By all accounts, Germany’s http://www.bitittan.com elections this last Sunday turned out exactly as expected. German Chancellor Angela Merkel cruised to an easy victory. Her fourth term as Chancellor puts her on track to be the longest serving one in the postwar period and second only to Otto von Bismarck as Germany’s longest serving Chancellor.
Beneath the surface, however,http://www.pupms.com the election marked seismic shifts in German politics. Shifts that, like an undersea earthquake, may first appear benign until the inevitable tsunami strikes.
Before the election, Germany’s http://www.suitunderwear.com two major parties, the CDU/CSU and the SPD, had between them 504 of the 598 seats in the Bundestag, 311 and 193 respectively. After Sunday’s vote, Germany’s two largest parties held a combined 399 seats. The CDU/CSU lost 65 seats while the SPD lost 40.
They still have a combined count of 399, enough to ensure them a majority if they were to choose to once again govern in a Gro?e Koalition or grand coalition. That’s not an option this time, however. The rightwing, Alternative für Deutschland/Alternative for Germany (AfD) polled 12.6% of the vote and won 89 seats, making them the third largest party in Germany.

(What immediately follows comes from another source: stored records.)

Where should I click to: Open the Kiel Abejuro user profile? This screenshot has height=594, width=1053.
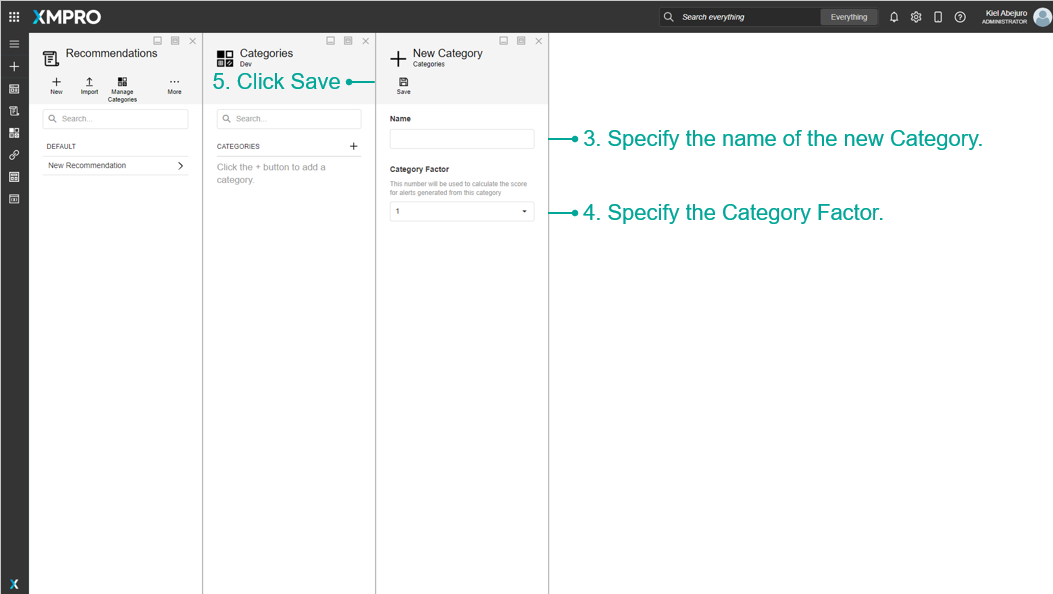coord(1017,17)
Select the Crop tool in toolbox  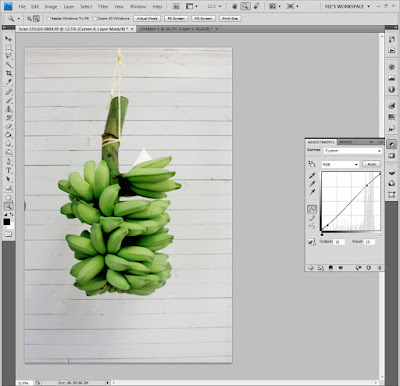coord(9,73)
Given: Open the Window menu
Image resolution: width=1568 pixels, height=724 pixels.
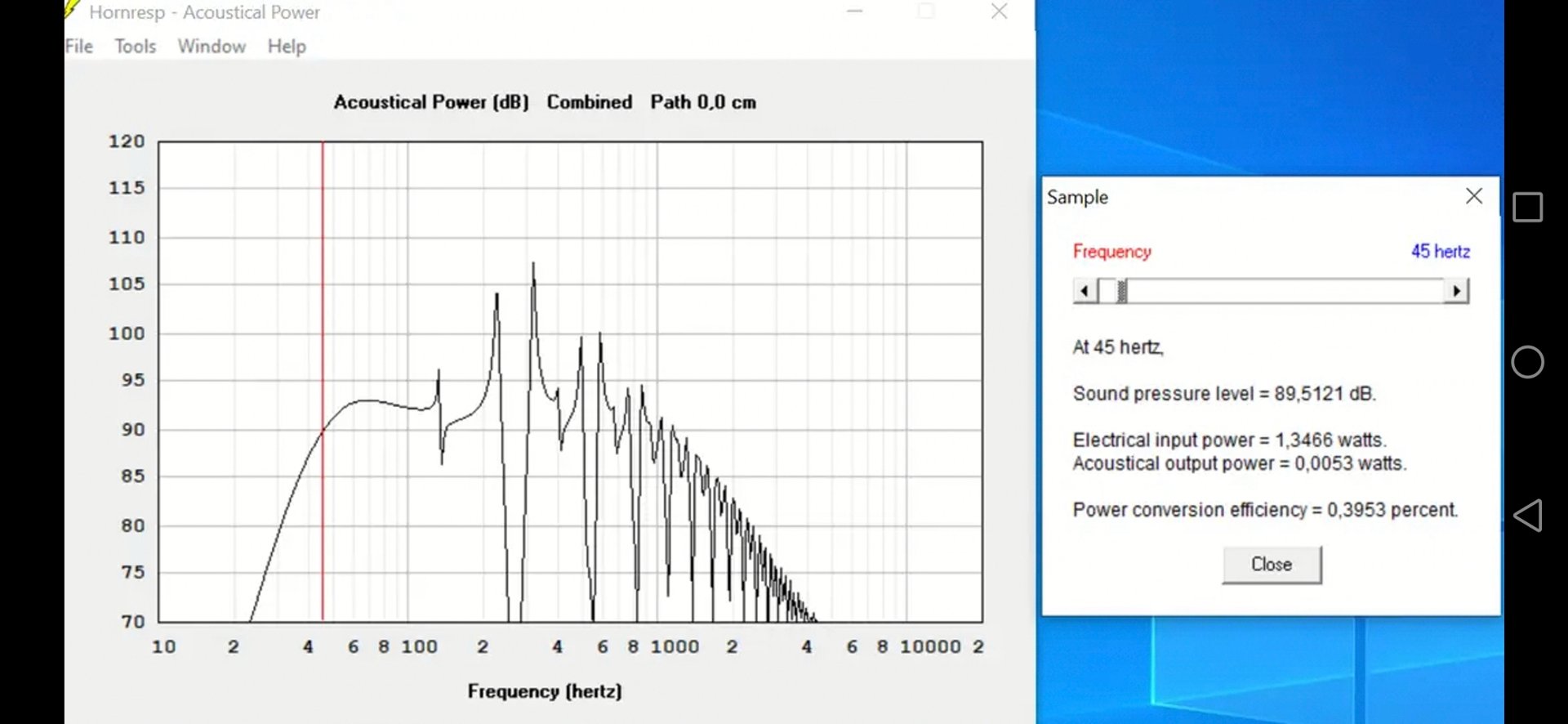Looking at the screenshot, I should coord(212,47).
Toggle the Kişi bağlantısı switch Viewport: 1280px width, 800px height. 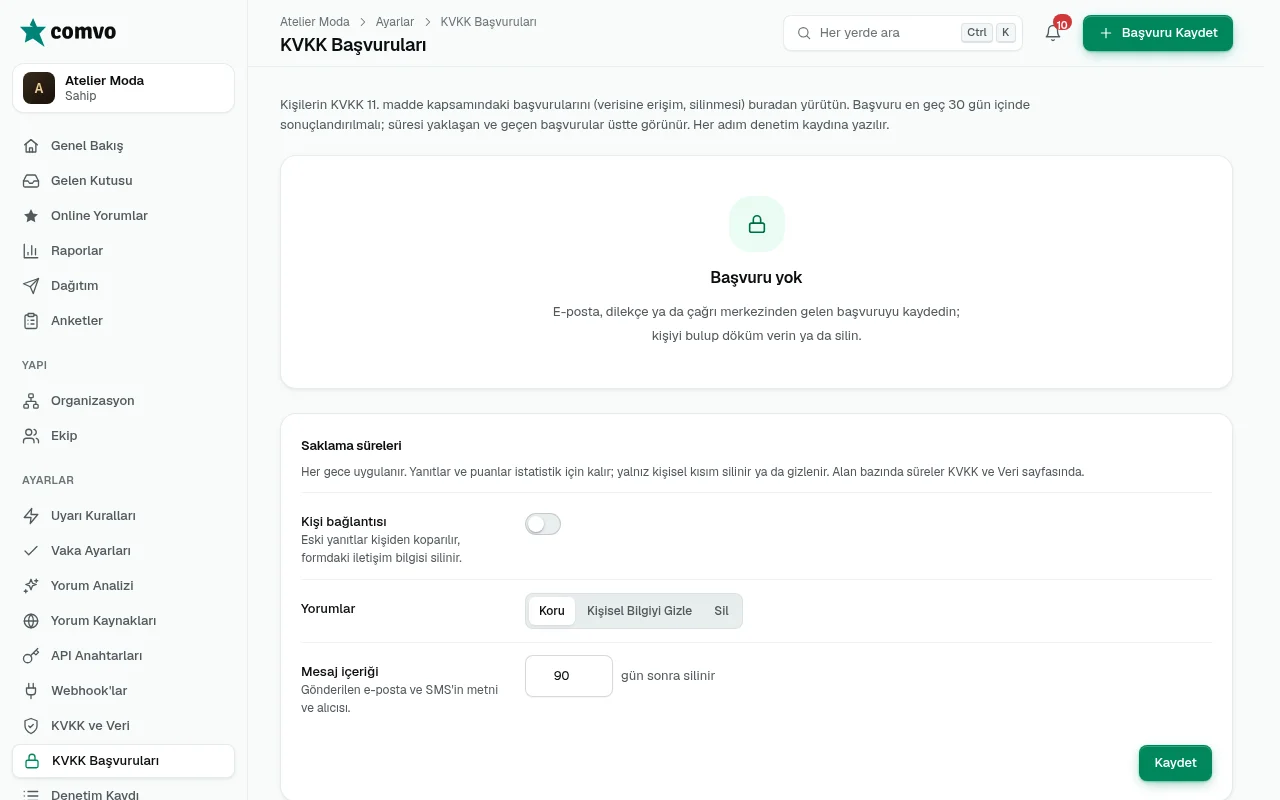tap(543, 524)
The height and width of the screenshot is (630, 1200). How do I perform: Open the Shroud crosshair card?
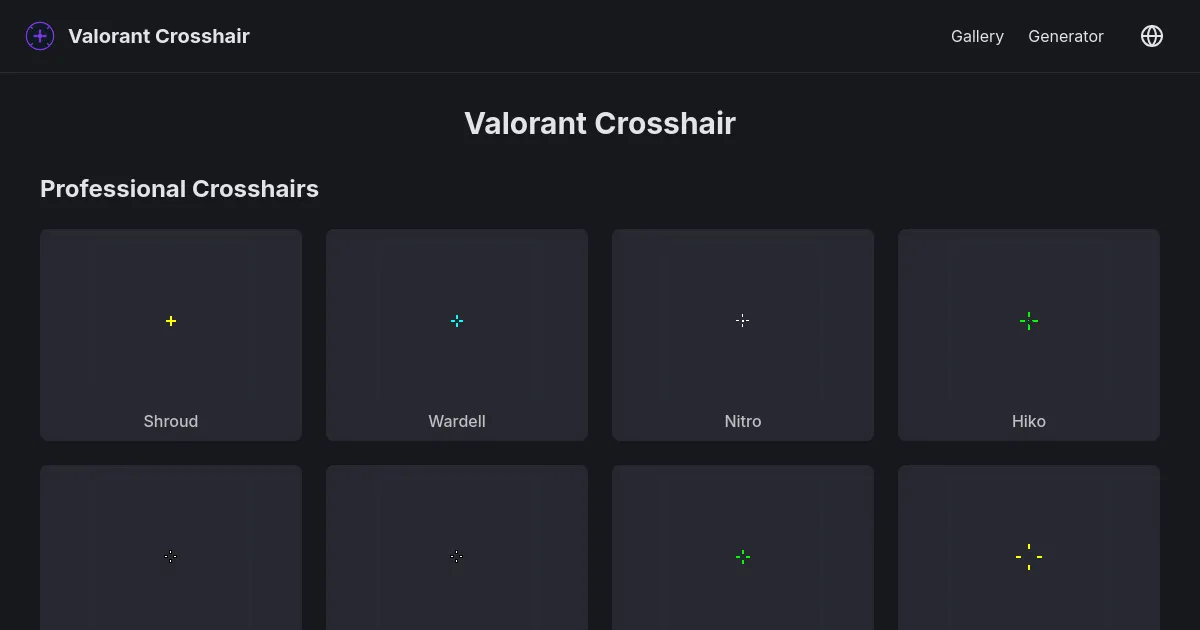click(x=170, y=335)
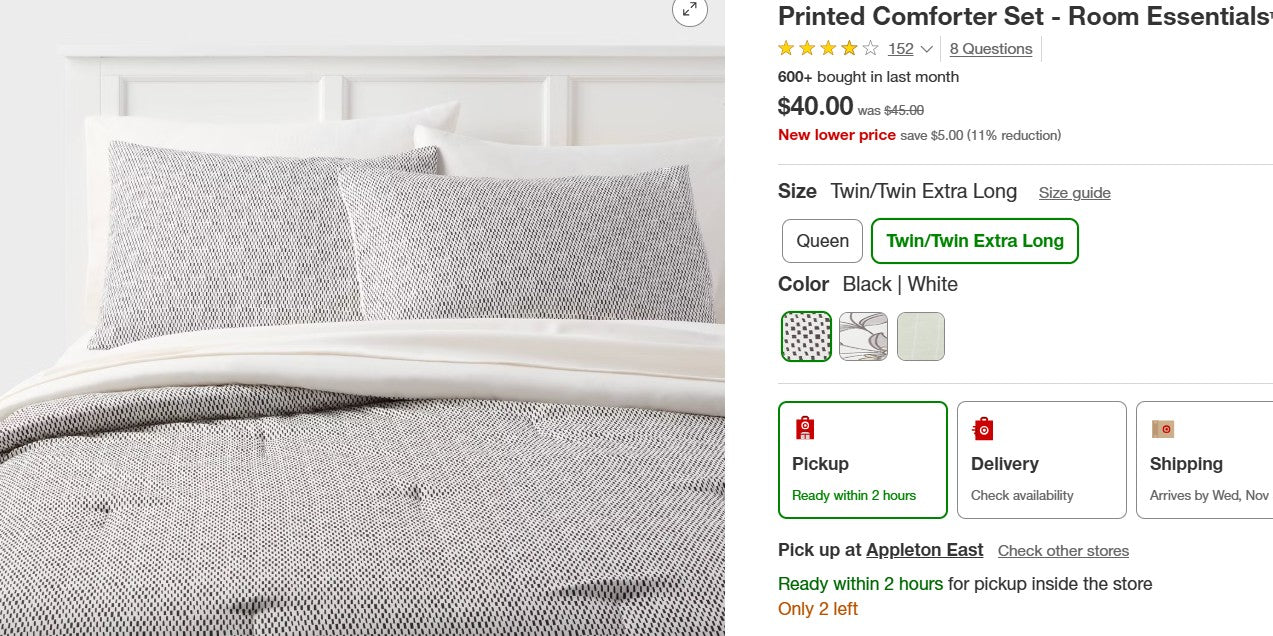Select the Twin/Twin Extra Long size
Image resolution: width=1273 pixels, height=636 pixels.
974,241
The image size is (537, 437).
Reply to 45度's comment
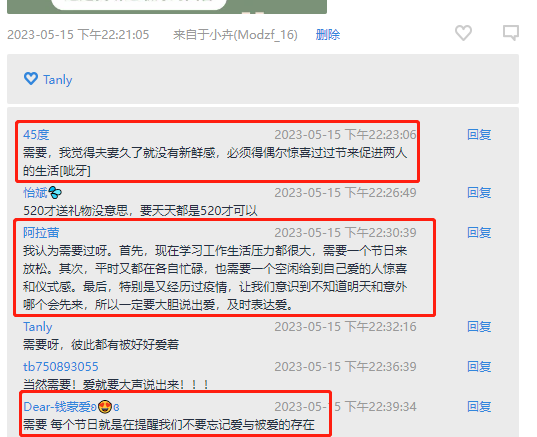479,135
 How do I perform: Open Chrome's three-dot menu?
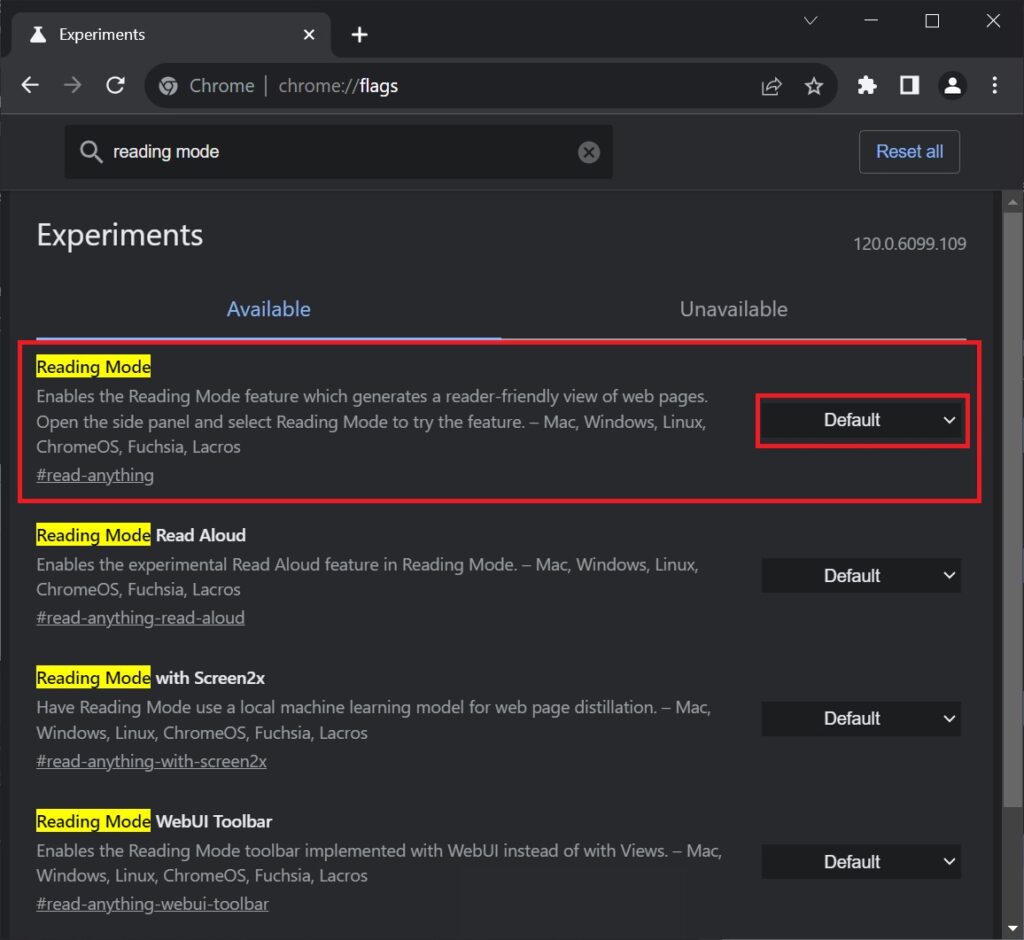[x=995, y=85]
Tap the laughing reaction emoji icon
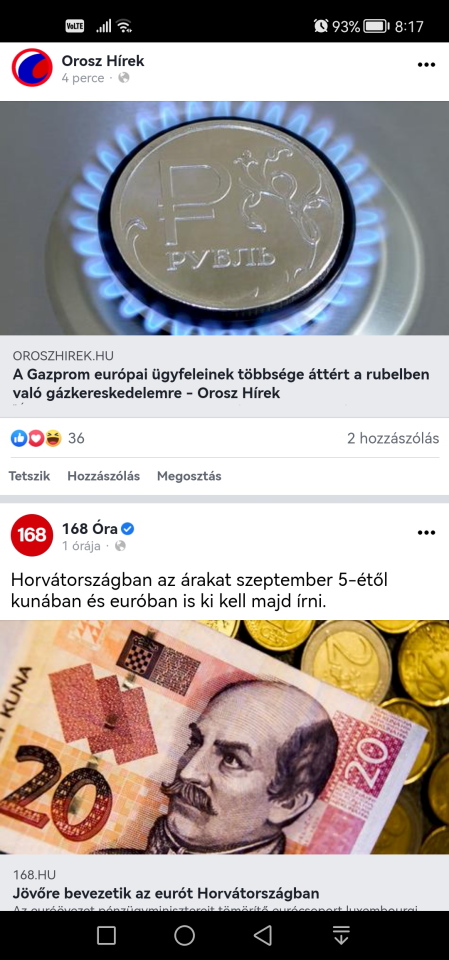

If the SDU were to go into a Grand Coalition with Angela Merkel’s CDU/CSU, then Alternative for Germany would become the official opposition. A role that many fear would bestow political legitimacy on what has up until now been dismissed as a reactionary fringe movement.
Buried in the election results are some significant trends. The AfD polled around 11% in the former West Germany, putting them in fourth place overall, just behind the Free Democratic Party. In the former East Germany, however, they won 22% of the vote, leaving them in a solid second place. More significantly, they won a majority of the male vote.